Texte fourni:
>>>

III. UN DOUTE PERSISTANT SUR L'EFFICACITÉ DES POLITIQUES DE SOUTIEN AUX ENTREPRISES DANS LES TERRITOIRES

Dans la continuité de ses premières analyses l'année dernière, votre rapporteur a poursuivi cette année son étude des politiques d'accompagnement des entreprises dans les territoires, en vue notamment de leur développement et de leur internationalisation.

Outre une réflexion dans la durée sur l'action des services déconcentrés de l'État en région en matière de développement économique face à la montée en puissance de la compétence des régions à l'égard des entreprises, il s'est spécialement intéressé cette année aux services déconcentrés de la direction générale des entreprises (DGE), c'est-à-dire le « pôle 3E » 31 ( * ) des directions régionales des entreprises, de la concurrence, de la consommation, du travail et de l'emploi (DIRRECTE), et à la réorganisation du dispositif gouvernemental en matière d'intelligence économique. Il a également observé la mise en place, avec d'importants moyens, de la nouvelle Agence France Entrepreneurs (AFE).

<<<

(Entrées sur la localisation de mots et d'éléments)
>>>

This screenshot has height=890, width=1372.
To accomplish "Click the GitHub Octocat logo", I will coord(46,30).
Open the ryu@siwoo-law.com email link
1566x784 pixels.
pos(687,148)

<<<

Liste des tâches:
1) Ces affirmations concordent-elles avec le texte sur les politiques de soutien aux entreprises dans les territoires ? (a) Le rapporteur a entamé cette année, pour la première fois, son étude des politiques d'accompagnement des entreprises. (b) Cette année, il s'est intéressé à la réorganisation du dispositif gouvernemental en matière d'intelligence économique. (c) L'Agence France Entrepreneurs a été mise en place avec des moyens modestes. Répondez à chacune par oui ou par non, en citant les mots décisifs du texte.
2) Pourriez-vous reprendre le texte sur les politiques de soutien aux entreprises dans les territoires à la suite de sa dernière phrase, et en poursuivre la rédaction ?

Résultats par tâche:
1)
(a) Non : « Dans la continuité de ses premières analyses l'année dernière ».
(b) Oui : « et à la réorganisation du dispositif gouvernemental en matière d'intelligence économique ».
(c) Non : « la mise en place, avec d'importants moyens, de la nouvelle Agence France Entrepreneurs (AFE) ».

2)
Dans ces domaines, au vu de ses auditions, votre rapporteur ne peut que réitérer les éléments de constat qu'il avait formulés l'année dernière :

- sérieux doute quant à l'efficacité de la pluralité des acteurs et de leur coordination dans l'accompagnement des entreprises dans les territoires ;

- difficulté à maintenir une présence de proximité des services de l'État pour les PME et les ETI et, en conséquence, interrogation sur la capacité des services déconcentrés à continuer à assumer dans les territoires, à terme, des missions de développement économique et d'accompagnement des entreprises ;

- insuffisance des actions de soutien à l'internationalisation des PME et des ETI ;

- absence persistante de lisibilité des différents dispositifs publics.

Il convient d'ajouter que beaucoup d'énergie a été dépensée dans la période récente sur les questions de réorganisation administrative - après celle dépensée pour la réforme de l'administration territoriale de l'État (RéATE) -, du fait de la nouvelle carte des régions, tant dans les DIRECCTE que dans les services régionaux, au détriment des actions de développement économique et d'accompagnement des entreprises. Selon le directeur général des entreprises, entendu par votre rapporteur, la nouvelle organisation des DIRECCTE a été opérationnelle à l'été 2016, grâce à une correcte anticipation en 2015.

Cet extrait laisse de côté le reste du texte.